Records for the task »
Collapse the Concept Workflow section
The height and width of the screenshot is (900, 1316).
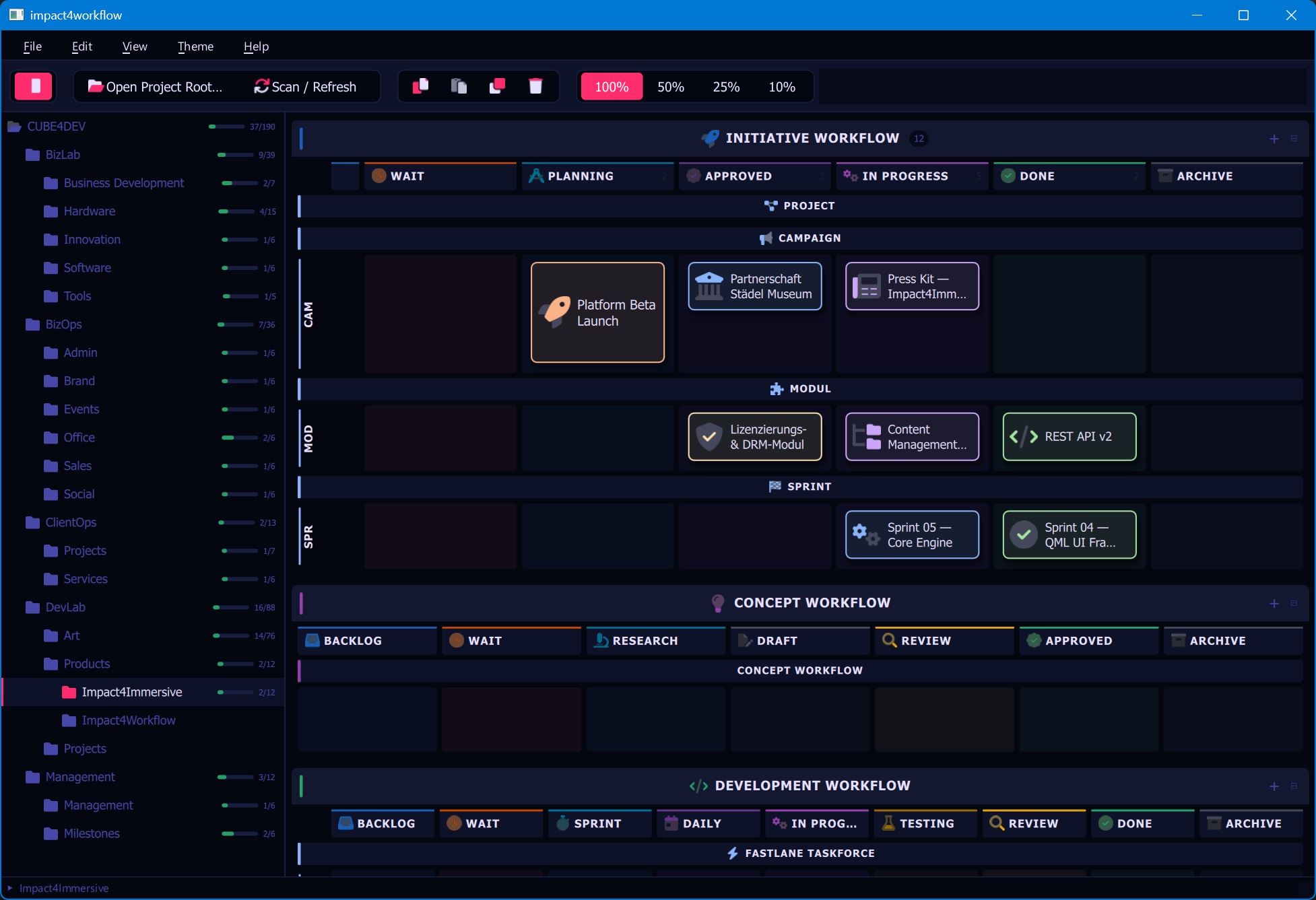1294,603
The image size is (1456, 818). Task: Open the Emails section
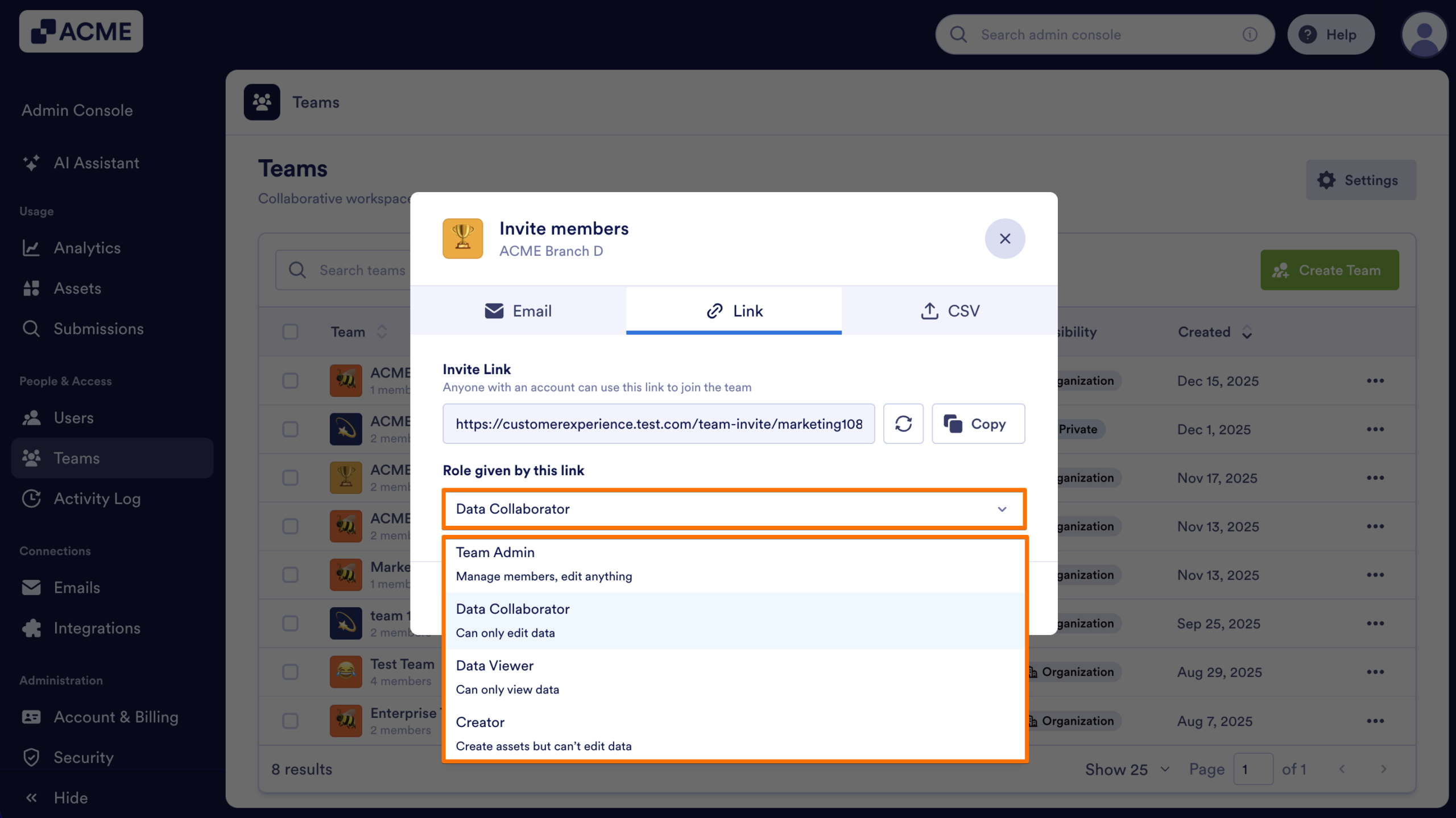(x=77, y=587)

What you should do » Please repeat every record exactly as it stands, leaving out any pictures.

Finished task »
Collapse the Concept Workflow section
The height and width of the screenshot is (900, 1316).
1294,603
The image size is (1456, 818). Task: Open the Emails section
(x=77, y=587)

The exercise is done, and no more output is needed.